La nuova linea “Convergenze Parallele”

“Da oltre venti anni utilizzo grani antichi, biologici e sperimentali. Oggi ho dedicato loro una linea “CONVERGENZE PARALLELE” per porre l’attenzione sul tema “Grano”. Il fine è quello di coinvolgere sempre più consapevolmente il consumatore, cercare di informare in modo corretto e trasparente sui processi produttivi e la tracciabilità del prodotto. Da ultimo credo che il cibo debba essere accessibile e non escludente”, questa la visione di Mauro Secondi.

Tumminia, Khorasan, Pierciasacchi, Mazì, Oirz, Tritordeum, sono questi i grani antichi e sperimentali al centro della nuova linea di pasta realizzata dal Pastificio Secondi che ha lanciato una produzione alternativa a quella classica in vendita presso il punto vendita del Pastificio Secondi, in via della Alzavole a Roma. Abbiamo chiesto che tipo di ricerca è stata fatta per selezionare questi nuovi grani e per la realizzazione dei vari formati. “Viaggiando ho conosciuto contadini, molitori, farine, semole e paste straordinarie. Ogni frumento ha caratteristiche organolettiche uniche legate alle condizioni naturali, al clima e alla zona geografica, sono però gli aromi varietali che mi hanno condizionato nella scelta. Io ho scelto quello che più mi rappresenta, quello che mi fornisce “empatia”. Di conseguenza la scelta dei formati è determinata dalle caratteristiche del grano utilizzato oltre che dal mio sentito”.

Nasce così la nuova linea “Convergenze Parallele” composta da Tumminia nel formato Fettuccine, Oirz  nel formato Tagliolini, Pierciasacchi  nel formato Tonnarelli, Mazì  nel formato Conchiglie (disponibile anche nella versione essiccata), Khorasan nel formato Sedanini, Tritordeum nel formato Spaghettoni  (prezzo da 15 a 18 euro al Kg).

Nuove paste che sono protagoniste assolute in cucina grazie alla loro determinatezza aromatica. E come suggerisce il maestro Secondi: “Gli abbinamenti sono semplici ed essenziali. Per esaltarne il gusto consiglio di usare un grande olio extravergine d’oliva o del buon burro. Si prestano ad essere abbinati anche a funghi, erbe aromatiche, ragù in bianco o frutti mare”.

La tendenza dei grani antichi

Negli ultimi tempi pare ci sia più attenzione per i cereali antichi e nuove culture. Un prodotto sicuramente dalle grandi proprietà nutrizionali riconosciute da nutrizionisti e cuochi, perché i grani antichi hanno un contenuto proteico superiore a quello dei grani moderni, un basso indice glicemico, maggiori micronutrienti e antiossidanti, carotenoidi e polifenoli. Ma questo interesse nel consumo è solo una questione di moda o c’è una cultura e una consapevolezza maggiore nella provenienza e nella qualità del cibo?

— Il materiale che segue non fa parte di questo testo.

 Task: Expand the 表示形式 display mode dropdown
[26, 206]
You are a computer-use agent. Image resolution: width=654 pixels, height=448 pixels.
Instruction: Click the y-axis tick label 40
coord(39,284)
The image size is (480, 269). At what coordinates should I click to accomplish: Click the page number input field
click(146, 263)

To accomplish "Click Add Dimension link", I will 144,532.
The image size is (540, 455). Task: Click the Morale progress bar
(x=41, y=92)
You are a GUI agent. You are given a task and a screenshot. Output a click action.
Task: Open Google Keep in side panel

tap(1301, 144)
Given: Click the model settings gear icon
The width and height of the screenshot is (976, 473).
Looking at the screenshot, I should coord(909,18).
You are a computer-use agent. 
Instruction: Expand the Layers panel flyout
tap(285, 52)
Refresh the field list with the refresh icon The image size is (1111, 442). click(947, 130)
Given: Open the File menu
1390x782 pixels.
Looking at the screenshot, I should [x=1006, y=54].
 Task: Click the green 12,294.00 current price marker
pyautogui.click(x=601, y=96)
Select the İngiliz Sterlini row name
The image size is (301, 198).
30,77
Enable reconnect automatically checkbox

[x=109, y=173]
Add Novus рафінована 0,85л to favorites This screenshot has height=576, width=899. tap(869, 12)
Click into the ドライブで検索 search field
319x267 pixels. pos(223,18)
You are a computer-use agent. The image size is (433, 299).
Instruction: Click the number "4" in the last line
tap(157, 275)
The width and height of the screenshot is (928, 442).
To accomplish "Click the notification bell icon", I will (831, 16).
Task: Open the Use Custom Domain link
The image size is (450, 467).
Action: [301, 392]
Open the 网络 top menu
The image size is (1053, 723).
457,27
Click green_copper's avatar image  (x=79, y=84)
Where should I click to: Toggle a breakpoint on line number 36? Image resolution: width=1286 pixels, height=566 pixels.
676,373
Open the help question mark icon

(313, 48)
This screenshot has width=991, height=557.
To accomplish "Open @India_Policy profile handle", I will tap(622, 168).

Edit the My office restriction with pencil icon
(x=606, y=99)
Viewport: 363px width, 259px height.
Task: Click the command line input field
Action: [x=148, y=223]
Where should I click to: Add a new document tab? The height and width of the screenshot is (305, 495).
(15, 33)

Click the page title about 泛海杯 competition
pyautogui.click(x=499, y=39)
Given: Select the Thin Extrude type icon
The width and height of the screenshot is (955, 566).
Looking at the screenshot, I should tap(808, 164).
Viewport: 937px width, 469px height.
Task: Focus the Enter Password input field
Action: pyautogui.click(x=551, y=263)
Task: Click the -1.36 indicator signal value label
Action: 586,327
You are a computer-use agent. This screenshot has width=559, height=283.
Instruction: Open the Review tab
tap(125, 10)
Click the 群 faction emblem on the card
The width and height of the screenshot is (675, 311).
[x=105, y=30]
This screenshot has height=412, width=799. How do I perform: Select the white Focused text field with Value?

“Lo spero vivamente, ho bisogno di crederlo. Oggi l’industria alimentare ha riempito gli scaffali della GDO di cibo integrale, biologico, di cibo che io definisco SENZA (senza glutine, senza zuccheri, ecc.)  Io vorrei veder crescere la consapevolezza e la libertà di scelta tra i consumatori, la conoscenza ci rendere liberi di scegliere. Mi piacerebbe avere un cibo “con”, un cibo immediato, magari meno bello da fotografare, ma che nutra.